武士の不満

464 ~ 464 / 706ページ
 ところがこの朝廷の命令書には、ただし天皇の臨時の決裁があればこの限りではない、との一条が付加されてある。これでは武士たちの不安と要求は、すこしも解決されない。七月になっても京都へ京都へと諸国から武士たちが集まってきた。【八木秀清】遠江国御家人八木秀清は、七月十八日京都に到着して、足利高氏に対し、その旨の書状を(着到(ちゃくとう)状)差し出し、高氏の証判(しょうはん)をもらった。七月には陸奥(青森県)・薩摩(鹿児島県)の遠方からも上京している。しかし十月になっても上京者は絶えない。

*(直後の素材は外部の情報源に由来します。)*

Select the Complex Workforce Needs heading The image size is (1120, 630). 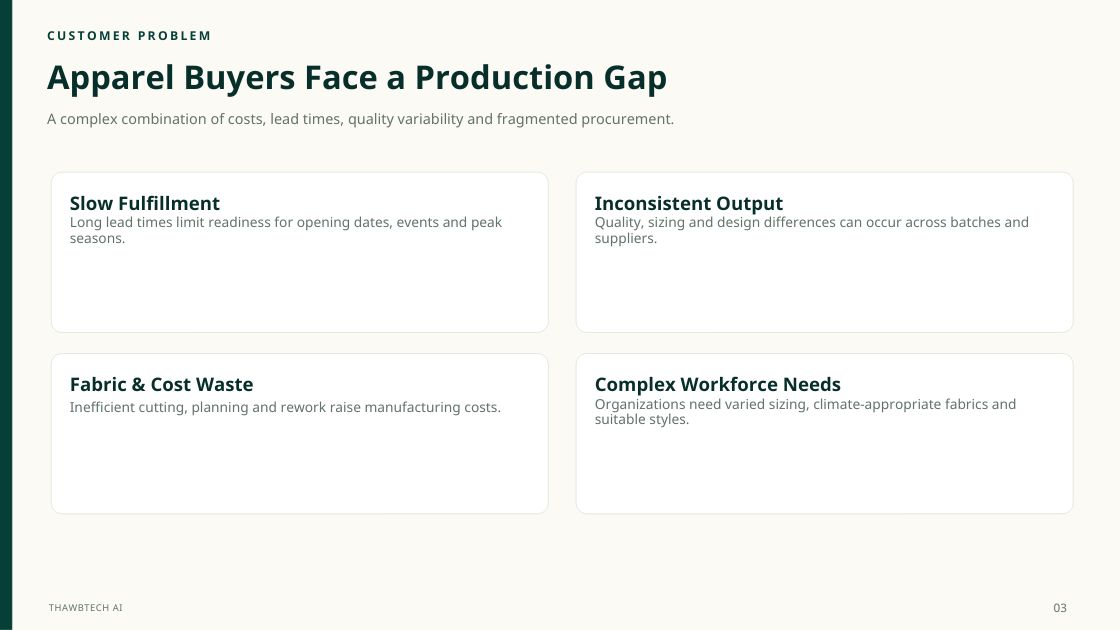coord(717,384)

しかもみな尊氏の証判をもらっている。
 
 【三島宿】この年の八月九日足利尊氏は、伊豆三島宿(三島市)に対し、街道や宿(しゅく)で乱妨するのを禁止している。尊氏は知行国として伊豆国をもっているから尊氏の職権行使である。
 多くの武士が天皇を支持したのは、北条氏の独裁政治の現状を打破したかったからである。ところが新政府になって所領を没収されかねないとあっては、不平がでてくるのも当然であろう。